_Task details_
Once the line containing "This screenshot has height=442, width=837." is found, set down that line and each one after it exactly, through the end of the entries.

Start of Extracted information

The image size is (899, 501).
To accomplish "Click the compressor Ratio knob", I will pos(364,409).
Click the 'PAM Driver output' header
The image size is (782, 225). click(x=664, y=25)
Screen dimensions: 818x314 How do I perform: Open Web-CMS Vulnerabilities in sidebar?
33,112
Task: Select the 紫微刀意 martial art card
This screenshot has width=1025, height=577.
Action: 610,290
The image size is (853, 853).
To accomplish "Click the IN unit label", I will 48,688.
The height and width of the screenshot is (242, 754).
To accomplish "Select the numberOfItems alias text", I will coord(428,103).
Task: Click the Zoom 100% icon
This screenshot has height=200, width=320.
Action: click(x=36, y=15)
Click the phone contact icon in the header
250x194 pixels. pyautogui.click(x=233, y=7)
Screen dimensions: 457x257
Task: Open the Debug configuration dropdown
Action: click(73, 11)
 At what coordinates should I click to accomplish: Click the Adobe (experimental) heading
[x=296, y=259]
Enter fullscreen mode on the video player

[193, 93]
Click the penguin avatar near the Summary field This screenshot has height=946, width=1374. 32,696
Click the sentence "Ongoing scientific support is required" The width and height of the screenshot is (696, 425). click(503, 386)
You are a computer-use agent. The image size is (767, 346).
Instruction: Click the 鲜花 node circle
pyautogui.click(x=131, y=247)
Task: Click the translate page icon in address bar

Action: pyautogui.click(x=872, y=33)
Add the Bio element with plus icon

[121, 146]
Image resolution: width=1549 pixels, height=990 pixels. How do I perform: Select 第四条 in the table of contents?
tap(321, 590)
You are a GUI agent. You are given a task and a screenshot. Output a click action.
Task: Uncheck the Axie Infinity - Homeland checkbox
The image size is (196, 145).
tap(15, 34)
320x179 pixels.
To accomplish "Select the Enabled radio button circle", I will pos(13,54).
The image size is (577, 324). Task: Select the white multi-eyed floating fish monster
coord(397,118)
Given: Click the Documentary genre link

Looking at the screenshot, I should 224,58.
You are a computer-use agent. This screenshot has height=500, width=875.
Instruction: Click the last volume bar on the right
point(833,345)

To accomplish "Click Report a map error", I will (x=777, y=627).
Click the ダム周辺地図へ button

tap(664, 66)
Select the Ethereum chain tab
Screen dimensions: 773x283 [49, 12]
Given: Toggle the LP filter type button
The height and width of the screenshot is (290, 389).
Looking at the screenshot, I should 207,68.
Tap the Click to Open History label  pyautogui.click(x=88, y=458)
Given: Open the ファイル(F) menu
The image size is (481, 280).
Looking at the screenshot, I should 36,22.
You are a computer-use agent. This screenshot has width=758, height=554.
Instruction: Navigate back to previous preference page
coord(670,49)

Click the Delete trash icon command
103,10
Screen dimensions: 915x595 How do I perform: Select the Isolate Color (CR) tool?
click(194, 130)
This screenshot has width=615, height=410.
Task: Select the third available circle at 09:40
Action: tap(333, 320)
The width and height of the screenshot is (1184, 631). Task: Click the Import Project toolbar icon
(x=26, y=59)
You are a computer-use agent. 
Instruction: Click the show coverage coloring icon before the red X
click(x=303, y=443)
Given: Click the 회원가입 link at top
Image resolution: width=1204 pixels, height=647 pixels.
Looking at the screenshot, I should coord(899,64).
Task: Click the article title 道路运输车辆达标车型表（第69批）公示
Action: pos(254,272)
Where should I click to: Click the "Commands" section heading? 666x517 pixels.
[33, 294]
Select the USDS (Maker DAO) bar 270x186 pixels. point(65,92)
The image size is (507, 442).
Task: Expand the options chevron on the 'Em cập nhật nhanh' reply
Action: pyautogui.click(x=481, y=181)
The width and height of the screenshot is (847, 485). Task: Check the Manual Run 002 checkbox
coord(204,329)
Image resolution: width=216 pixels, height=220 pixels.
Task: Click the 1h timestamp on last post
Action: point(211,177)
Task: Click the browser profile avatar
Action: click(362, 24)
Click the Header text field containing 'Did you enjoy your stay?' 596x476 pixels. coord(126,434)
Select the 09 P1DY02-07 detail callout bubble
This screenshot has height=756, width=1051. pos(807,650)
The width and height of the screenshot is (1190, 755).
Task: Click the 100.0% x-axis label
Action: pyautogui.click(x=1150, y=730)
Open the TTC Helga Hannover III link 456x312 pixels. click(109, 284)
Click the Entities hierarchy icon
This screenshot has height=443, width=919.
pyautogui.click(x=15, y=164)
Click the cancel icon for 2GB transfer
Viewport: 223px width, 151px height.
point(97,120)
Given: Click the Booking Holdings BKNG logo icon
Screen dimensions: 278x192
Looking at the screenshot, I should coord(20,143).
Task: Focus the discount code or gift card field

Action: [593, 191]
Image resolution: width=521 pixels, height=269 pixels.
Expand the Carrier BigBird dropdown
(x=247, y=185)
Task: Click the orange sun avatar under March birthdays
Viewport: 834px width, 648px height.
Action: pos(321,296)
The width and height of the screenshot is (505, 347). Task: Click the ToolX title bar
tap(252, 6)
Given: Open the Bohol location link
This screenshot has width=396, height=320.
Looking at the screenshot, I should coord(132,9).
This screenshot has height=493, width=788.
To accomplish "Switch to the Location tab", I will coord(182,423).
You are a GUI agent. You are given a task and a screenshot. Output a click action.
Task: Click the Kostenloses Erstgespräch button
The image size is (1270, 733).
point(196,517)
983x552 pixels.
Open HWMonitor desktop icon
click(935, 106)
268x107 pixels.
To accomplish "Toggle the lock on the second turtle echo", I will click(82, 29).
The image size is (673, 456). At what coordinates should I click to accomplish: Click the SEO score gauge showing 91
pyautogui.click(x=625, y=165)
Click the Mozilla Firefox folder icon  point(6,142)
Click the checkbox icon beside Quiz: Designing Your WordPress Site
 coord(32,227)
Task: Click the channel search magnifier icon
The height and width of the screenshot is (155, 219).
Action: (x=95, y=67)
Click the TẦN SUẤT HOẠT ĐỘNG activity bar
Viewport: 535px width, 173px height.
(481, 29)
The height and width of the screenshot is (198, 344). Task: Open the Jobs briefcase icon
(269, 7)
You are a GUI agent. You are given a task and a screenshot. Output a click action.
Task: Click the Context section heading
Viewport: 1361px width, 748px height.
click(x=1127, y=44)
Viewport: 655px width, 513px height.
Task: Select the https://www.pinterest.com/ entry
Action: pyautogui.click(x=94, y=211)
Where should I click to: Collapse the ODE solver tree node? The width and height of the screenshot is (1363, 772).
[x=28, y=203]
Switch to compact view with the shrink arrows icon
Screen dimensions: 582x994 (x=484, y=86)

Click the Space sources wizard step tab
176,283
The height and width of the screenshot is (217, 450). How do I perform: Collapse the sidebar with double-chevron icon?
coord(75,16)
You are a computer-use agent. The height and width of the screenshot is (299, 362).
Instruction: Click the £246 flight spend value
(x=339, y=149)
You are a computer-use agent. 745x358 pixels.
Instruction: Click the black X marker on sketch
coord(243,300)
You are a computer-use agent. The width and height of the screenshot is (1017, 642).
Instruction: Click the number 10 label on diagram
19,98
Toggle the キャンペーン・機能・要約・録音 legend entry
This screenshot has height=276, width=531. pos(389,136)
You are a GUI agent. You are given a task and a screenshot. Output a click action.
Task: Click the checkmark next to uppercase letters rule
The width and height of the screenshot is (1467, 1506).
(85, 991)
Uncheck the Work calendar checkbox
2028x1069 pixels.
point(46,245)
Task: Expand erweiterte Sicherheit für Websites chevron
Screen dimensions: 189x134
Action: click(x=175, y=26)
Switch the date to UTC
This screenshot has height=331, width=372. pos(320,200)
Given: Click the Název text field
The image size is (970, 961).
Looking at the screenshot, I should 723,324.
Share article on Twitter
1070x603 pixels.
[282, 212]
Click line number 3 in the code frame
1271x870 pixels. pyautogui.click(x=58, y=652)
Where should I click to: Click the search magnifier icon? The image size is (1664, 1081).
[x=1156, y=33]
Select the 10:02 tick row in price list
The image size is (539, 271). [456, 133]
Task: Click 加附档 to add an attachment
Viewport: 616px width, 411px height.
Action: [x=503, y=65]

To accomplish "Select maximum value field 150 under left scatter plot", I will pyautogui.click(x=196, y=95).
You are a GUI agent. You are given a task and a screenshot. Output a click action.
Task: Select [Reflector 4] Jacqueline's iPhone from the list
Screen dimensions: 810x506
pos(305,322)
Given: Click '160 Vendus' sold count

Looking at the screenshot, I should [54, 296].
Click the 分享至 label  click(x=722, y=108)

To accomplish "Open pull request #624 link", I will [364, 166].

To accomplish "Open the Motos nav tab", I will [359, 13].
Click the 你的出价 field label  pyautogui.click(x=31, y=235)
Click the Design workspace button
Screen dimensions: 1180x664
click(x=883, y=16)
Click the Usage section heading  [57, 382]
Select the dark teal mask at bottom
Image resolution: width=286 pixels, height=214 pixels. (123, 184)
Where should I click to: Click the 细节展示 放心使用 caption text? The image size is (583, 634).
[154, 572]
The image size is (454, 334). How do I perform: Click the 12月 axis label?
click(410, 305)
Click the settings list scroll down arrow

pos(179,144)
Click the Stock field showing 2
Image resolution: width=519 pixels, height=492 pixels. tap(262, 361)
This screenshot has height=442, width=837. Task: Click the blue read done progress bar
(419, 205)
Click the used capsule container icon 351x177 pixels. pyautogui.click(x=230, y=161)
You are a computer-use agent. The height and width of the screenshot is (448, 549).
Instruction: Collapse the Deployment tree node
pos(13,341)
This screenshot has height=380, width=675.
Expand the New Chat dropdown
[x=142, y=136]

End of Extracted information

_The answer_
This screenshot has height=442, width=837. Task: Click the blue read done progress bar
(419, 205)
Click the used capsule container icon 351x177 pixels. pyautogui.click(x=230, y=161)
You are a computer-use agent. The height and width of the screenshot is (448, 549).
Instruction: Collapse the Deployment tree node
pos(13,341)
This screenshot has height=380, width=675.
Expand the New Chat dropdown
[x=142, y=136]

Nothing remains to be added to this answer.